HomeDNADirect, based in Kent, has been running Google ads that appear under searches for “DNA testing without consent”. It offers analysis on condoms, cigarette butts, fingernails, strands of hair and chewing-gum. Its website states: “The most important benefit of discreet DNA testing it that it can be done in secret of the intended person.”
Customers send samples to Kent which are shipped to a US laboratory.
Kevin Camilleri, of HomeDNADirect, said it was “very strict” and did not do tests without the full consent of everybody involved. “In the end, people have to assume their own responsibility. We try and weed it out but in the end they might fake the documents,” he said.
Helen Wallace of GeneWatch, a campaign group, said the services encouraged surreptitious testing: “We need a crackdown on cowboy companies. They shouldn’t be able to offer services that are potentially unethical or unlawful.”
Genetics experts have also raised fears about what happens to the DNA samples, which can be transferred to third-party laboratories outside the UK.
Anna Middleton, head of society and research ethics at the Wellcome Genome Campus, said sensitive DNA data was “like gold”. “The cost of paying for one of these tests is nothing compared with the money they could make by selling the data on,” she said.
Websites such as Spy Equipment UK and the Garden Pharmacy, based in north London, sell DIY catch-a-cheat tests that can be ordered online and carried out at home. The companies did not respond to a request for comment.
The Checkmate “sperm detection kit”, widely sold online, costs up to £60 and is described as being “perfect for catching a cheating spouse or sexually active teenager”. It contains a solution that turns samples purple if semen is present.

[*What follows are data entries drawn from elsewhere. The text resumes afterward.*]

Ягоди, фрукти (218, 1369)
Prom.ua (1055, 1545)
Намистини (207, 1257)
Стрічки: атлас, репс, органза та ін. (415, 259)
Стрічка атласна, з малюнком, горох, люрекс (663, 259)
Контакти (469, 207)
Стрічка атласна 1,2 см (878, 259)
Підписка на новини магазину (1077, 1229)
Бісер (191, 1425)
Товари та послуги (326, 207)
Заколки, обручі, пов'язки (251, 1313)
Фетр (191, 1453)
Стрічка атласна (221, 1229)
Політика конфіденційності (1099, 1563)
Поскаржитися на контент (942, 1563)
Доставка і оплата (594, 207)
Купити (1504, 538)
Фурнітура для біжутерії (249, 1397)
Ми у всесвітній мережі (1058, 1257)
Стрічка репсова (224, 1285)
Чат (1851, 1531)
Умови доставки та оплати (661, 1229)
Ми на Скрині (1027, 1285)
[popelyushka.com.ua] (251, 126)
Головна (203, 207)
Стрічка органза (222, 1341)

The Human Tissue Authority, part of the Department of Health, said that anyone performing non-consensual DNA analysis could be breaking the law. A spokesman added that although DIY “sperm detection” kits do not involve DNA analysis, people performing them “would potentially be in breach of the act” if they have not sought consent.

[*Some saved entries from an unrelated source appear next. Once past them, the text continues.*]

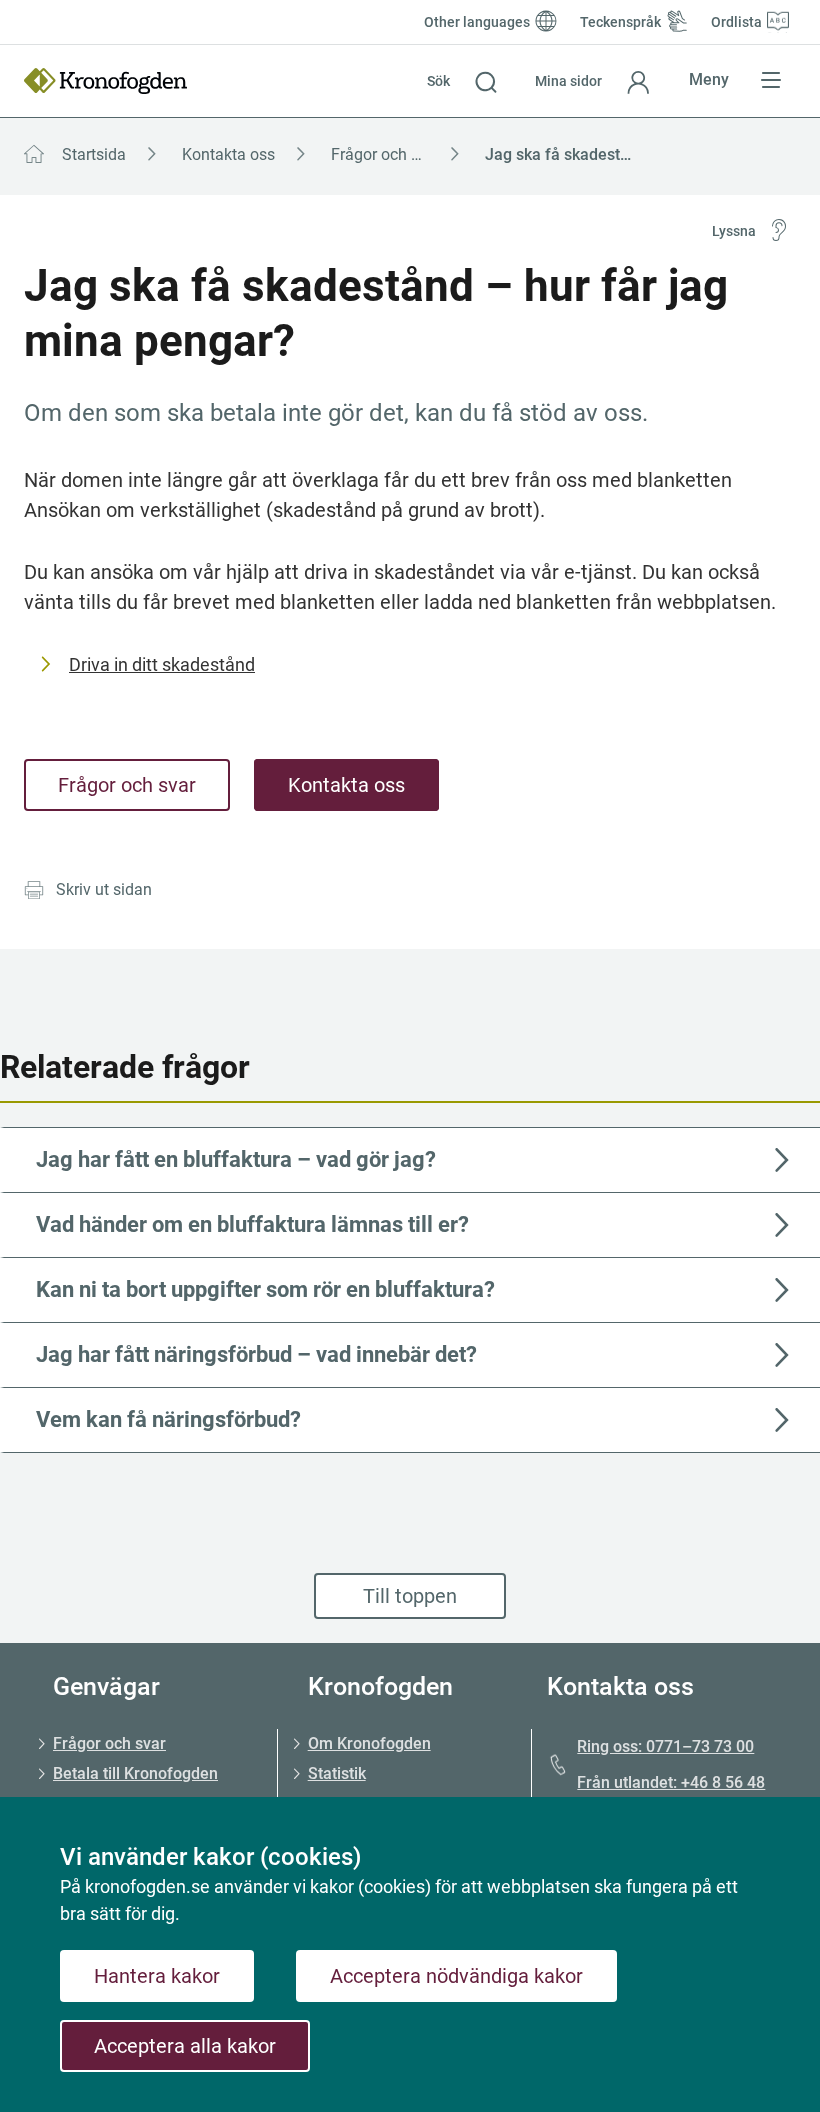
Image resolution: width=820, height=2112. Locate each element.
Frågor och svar (386, 154)
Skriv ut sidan (104, 889)
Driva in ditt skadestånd (162, 664)
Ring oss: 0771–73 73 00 (665, 1746)
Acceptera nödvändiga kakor (456, 1976)
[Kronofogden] (105, 81)
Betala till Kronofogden (135, 1773)
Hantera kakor (157, 1976)
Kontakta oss (228, 154)
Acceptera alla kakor (185, 2046)
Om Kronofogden (369, 1743)
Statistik (337, 1773)
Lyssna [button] (734, 231)
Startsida (94, 154)
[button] (462, 81)
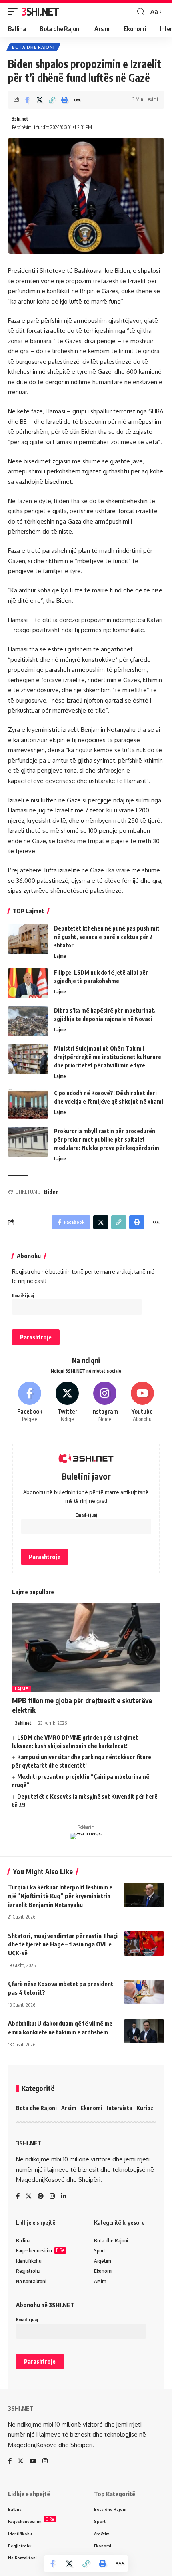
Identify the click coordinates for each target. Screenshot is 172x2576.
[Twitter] (67, 1403)
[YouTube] (33, 2461)
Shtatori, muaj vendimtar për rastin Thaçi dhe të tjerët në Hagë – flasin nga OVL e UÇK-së (63, 1944)
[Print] (64, 99)
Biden (51, 1191)
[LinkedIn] (63, 2196)
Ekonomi (91, 2108)
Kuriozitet (149, 2108)
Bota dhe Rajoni (33, 47)
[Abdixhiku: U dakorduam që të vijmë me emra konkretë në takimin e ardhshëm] (144, 2031)
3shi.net (20, 119)
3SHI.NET (40, 11)
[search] (140, 12)
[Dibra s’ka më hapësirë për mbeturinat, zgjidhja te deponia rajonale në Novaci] (28, 1021)
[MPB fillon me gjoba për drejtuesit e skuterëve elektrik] (86, 1647)
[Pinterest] (41, 2196)
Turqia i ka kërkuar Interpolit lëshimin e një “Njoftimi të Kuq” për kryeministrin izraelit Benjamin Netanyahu (60, 1895)
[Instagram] (105, 1403)
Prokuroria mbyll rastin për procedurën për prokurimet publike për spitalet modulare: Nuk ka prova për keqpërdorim (106, 1139)
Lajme (60, 956)
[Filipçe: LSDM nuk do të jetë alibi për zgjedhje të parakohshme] (28, 983)
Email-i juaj (23, 1295)
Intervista (119, 2108)
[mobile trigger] (15, 11)
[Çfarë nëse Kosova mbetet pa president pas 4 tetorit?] (144, 1992)
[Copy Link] (52, 99)
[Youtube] (142, 1403)
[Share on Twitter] (39, 99)
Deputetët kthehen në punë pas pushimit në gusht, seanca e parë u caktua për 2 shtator (107, 937)
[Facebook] (30, 1403)
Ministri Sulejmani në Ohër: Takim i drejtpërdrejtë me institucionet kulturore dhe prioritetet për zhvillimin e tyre (107, 1057)
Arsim (68, 2108)
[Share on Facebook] (27, 99)
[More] (76, 99)
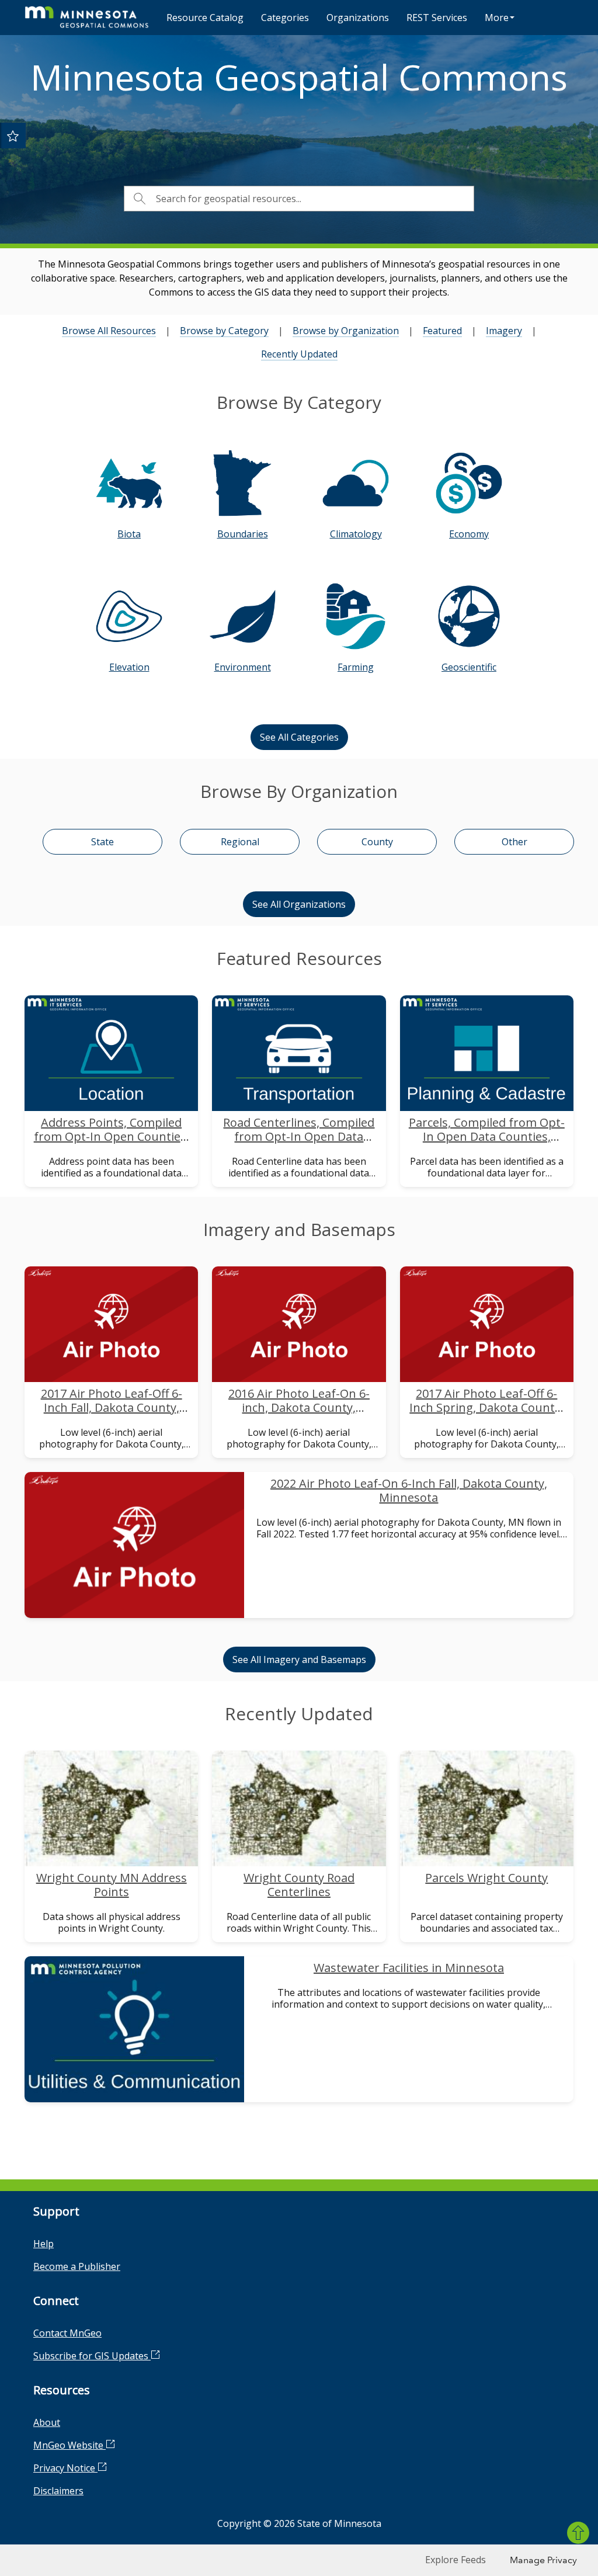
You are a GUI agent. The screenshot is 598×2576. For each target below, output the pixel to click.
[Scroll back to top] (578, 2533)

Liar! Liar! Pants in the DNA lab
“The test came up positive . . . Bang to rights!” reads one online review for a “sperm detection kit”. The author had guessed his girlfriend was cheating on him after she “stopped out all night” and changed her clothes the next morning.

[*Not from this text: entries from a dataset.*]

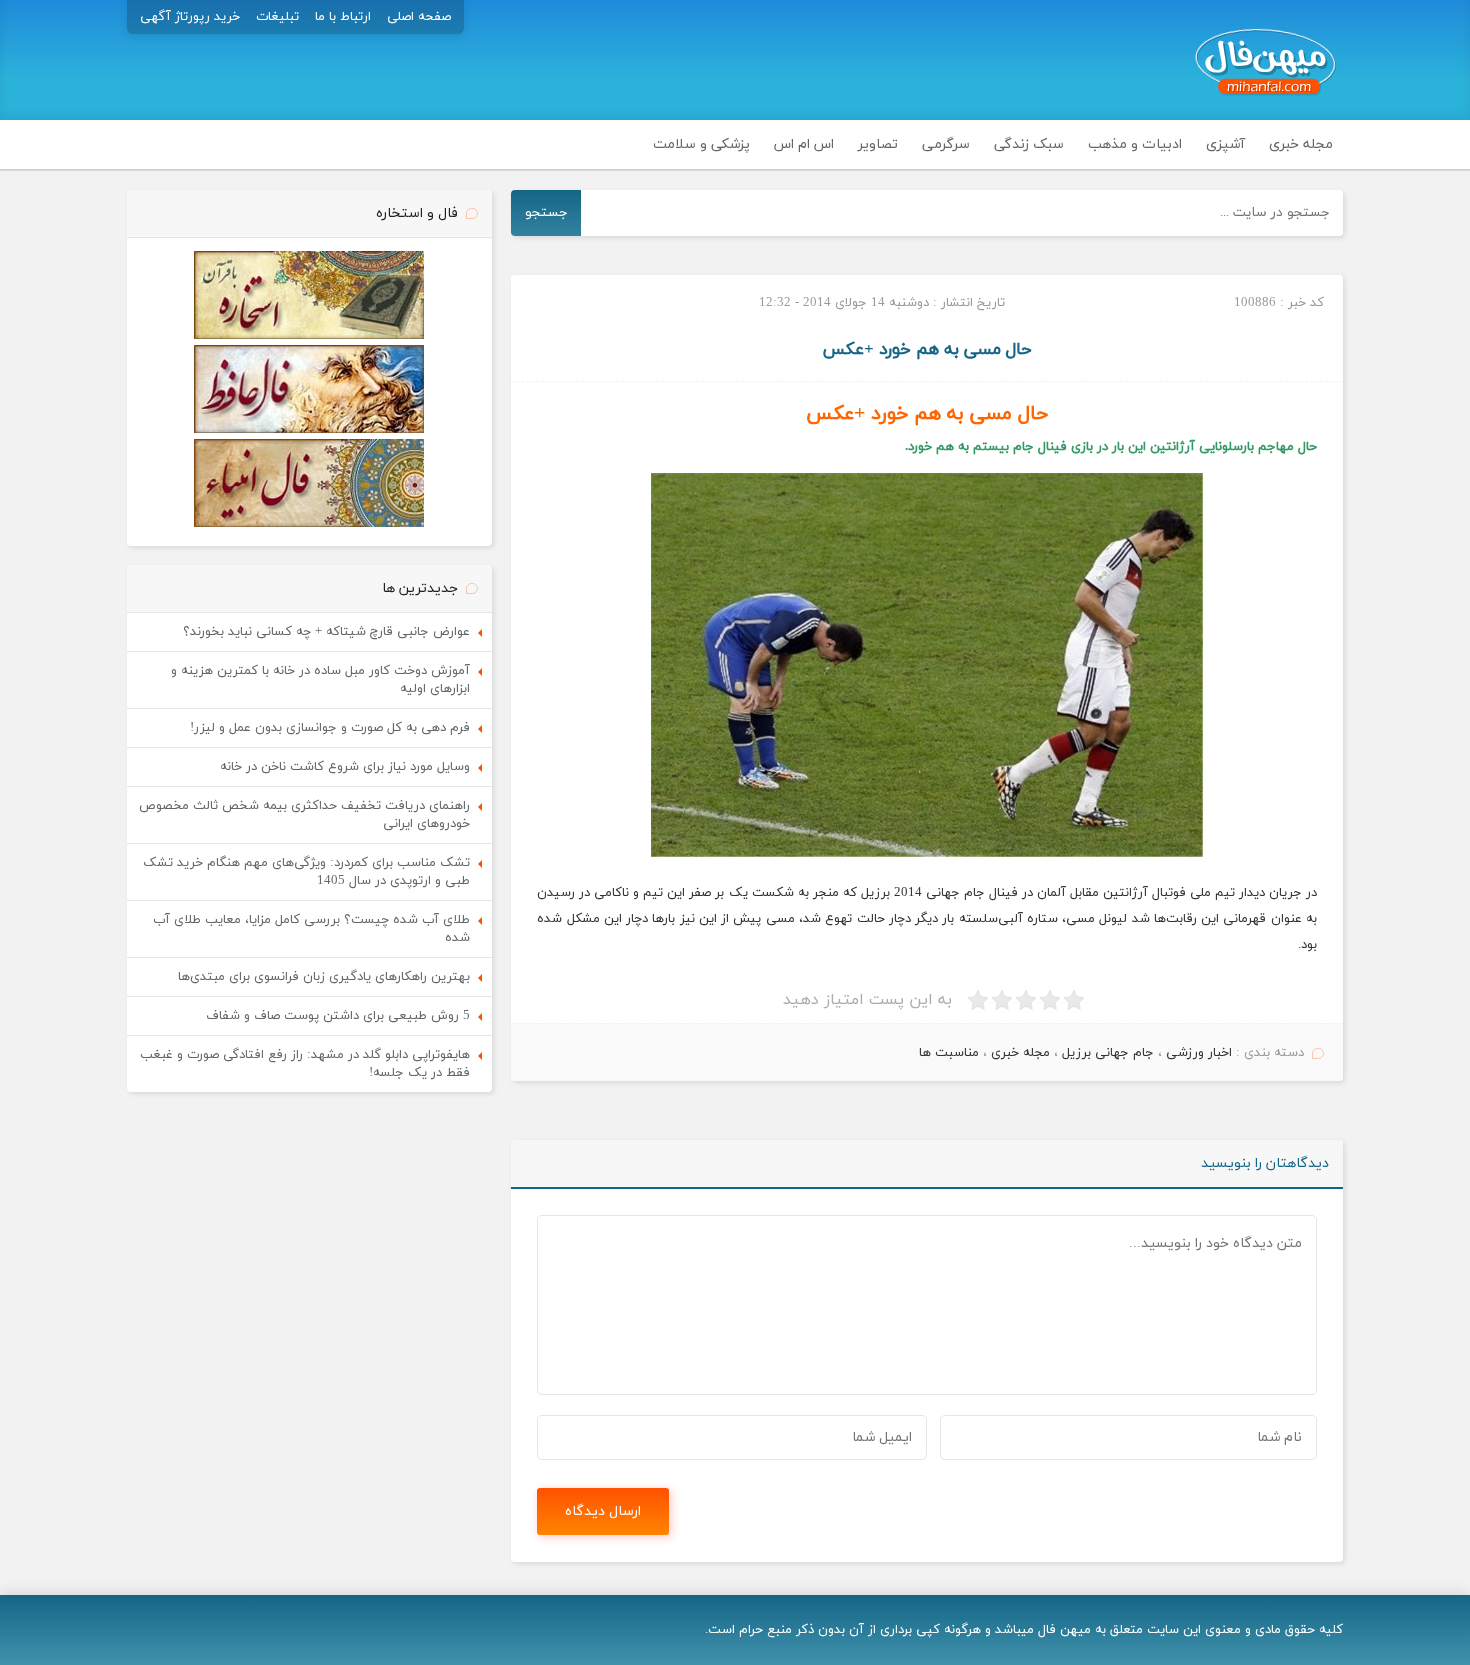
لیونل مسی (1096, 919)
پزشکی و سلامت (701, 144)
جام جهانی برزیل (1108, 1053)
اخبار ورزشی (1199, 1053)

Rather than talking to her about his fears, he fished her dirty knickers out of the laundry basket. “I put the offending article in a sealed plastic bag, ordered the kit the same day, then carried out the test the following evening when she was at work,” he wrote. “It came up positive . . . I’m gutted.”
Another customer gave the product a five-star rating and wrote: “It certainly works. I will now be in the process of getting a divorce.”
Sarah Jane Lenihan, a partner at Stowe Family Law, first encountered infidelity tests last year and said she would not be surprised if they became more common. “Ten years ago it was private investigators. Then, at one point, lie detector tests were a popular thing which came out of the Jeremy Kyle era,” she said.
The results of a DNA test could be used to reach a settlement in divorce proceedings, with typically the cheating spouse agreeing to sign, knowing that there was evidence of their adultery.
It could also backfire. In 2007, Ann Chamberlain, a forensic scientist from Michigan, testified during divorce proceedings that she ran a DNA test on her husband’s underwear at the lab where she worked. Asked by her lawyer what she found, the 33-year-old replied: “Another female. It wasn’t me.” The divorce was granted. But the investigation — dubbed CSI: Laundry — cost Chamberlain her job.
Emma Gill, a divorce lawyer at Vardags, said such a test was open to abuse and warned that people could be forced to agree to one by controlling partners. “It’s scary to think what could happen if it’s in the wrong hands,” she said.